R/create_ecospace.R

Defines functions create_ecospace

Documented in create_ecospace

#' Create Ecospace Framework.
#'
#' Create ecospace frameworks (functional trait spaces) of specified structure.
#'
#' @param nchar Number of life habit characters (functional traits).
#' @param char.state Numeric vector of number of character states in each
#'   character.
#' @param char.type Character string listing type for each character. See
#'   'Details' for explanation.

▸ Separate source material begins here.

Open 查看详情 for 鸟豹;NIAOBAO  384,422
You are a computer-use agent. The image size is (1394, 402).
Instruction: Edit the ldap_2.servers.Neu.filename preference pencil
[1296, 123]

Allowed types include: \itemize{ \item
#'   \code{numeric} for numeric and binary characters, \item \code{ord.num} for
#'   ordered numeric characters, \item \code{ord.fac} for ordered factor
#'   characters, or \item \code{factor} for factor characters. }
#' @param char.names Optional character string listing character names.
#' @param state.names Optional character string listing character state names.

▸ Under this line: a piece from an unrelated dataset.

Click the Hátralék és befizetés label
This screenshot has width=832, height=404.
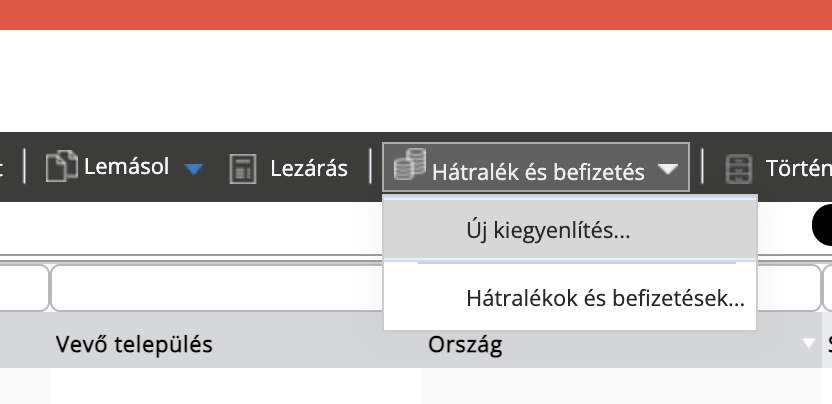[x=538, y=171]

#' @param constraint Positive integer specifying the maximum number of "multiple
#'   presences" to allow if using multistate binary/numeric character types. The
#'   default \code{Inf} allows all possible permutations (except for "all
#'   absences"). See 'Details' for additional explanation.
#' @param weight.file Data frame (species X trait matrix) or a vector (of mode
#'   numeric, integer, or array) of relative weights for ecospace
#'   character-state probabilities. Default action omits such probabilities and
#'   creates equal weighting among states. If a data frame is supplied, the
#'   first three columns must be (1) class [or similar taxonomic identifier],
#'   (2) genus, and (3) species names (or three dummy columns that will be
#'   ignored by algorithm).
#'
#' @details This function specifies the data structure for a theoretical
#'   ecospace framework used in Monte Carlo simulations of ecological
#'   diversification. An ecospace framework (functional trait space) is a
#'   multidimensional data structure describing how organisms interact with
#'   their environments, often summarized by a list of the individual life habit
#'   characters (functional traits) inhabited by organisms. Commonly used
#'   characters describe diet and foraging habit, mobility, microhabitat, among
#'   others, with the individual diets, modes of locomotions, and microhabitats
#'   as possible character states.  When any combination of character states is
#'   allowed, the framework serves as a theoretical ecospace; actually occurring
#'   life-habit combinations circumscribe the realized ecospace.
#'
#'   Arguments \code{nchar, char.state, char.type} specify the number and types
#'   of characters and their states. Character names and state names are
#'   optional, and assigned using numeric names (i.e., character 1, character 2,
#'   etc.) if not provided. The function returns an error if the number of
#'   states and names is different than numbers specified in provided arguments.
#'
#'   Allowed character types include the following: \itemize{ \item
#'   \code{numeric} for numeric and binary characters, whether present/absent or
#'   multistate. See below for examples and more discussion on these
#'   implementations. \item \code{ord.num} for ordered numeric values, whether
#'   discrete or continuous. Examples include body size, metabolic rate, or
#'   temperature tolerance. States are pulled as sorted unique levels from
#'   \code{weight.file}, if provided. \item \code{ord.fac} for ordered factor
#'   characters (factors with a specified order). An example is mobility:
#'   habitual > intermittent > facultative > passive > sedentary. (If wish to
#'   specify relative distances between these ordered factors, it is best to use
#'   an ordered numeric character type instead). \item \code{factor} for
#'   discrete, unordered factors (e.g., diet can have states of autotrophic,
#'   carnivorous, herbivorous, or microbivorous).}
#'
#'   Binary characters can be treated individually (e.g., states of
#'   present = 1/absent = 0) or can be treated as multiple binary character states.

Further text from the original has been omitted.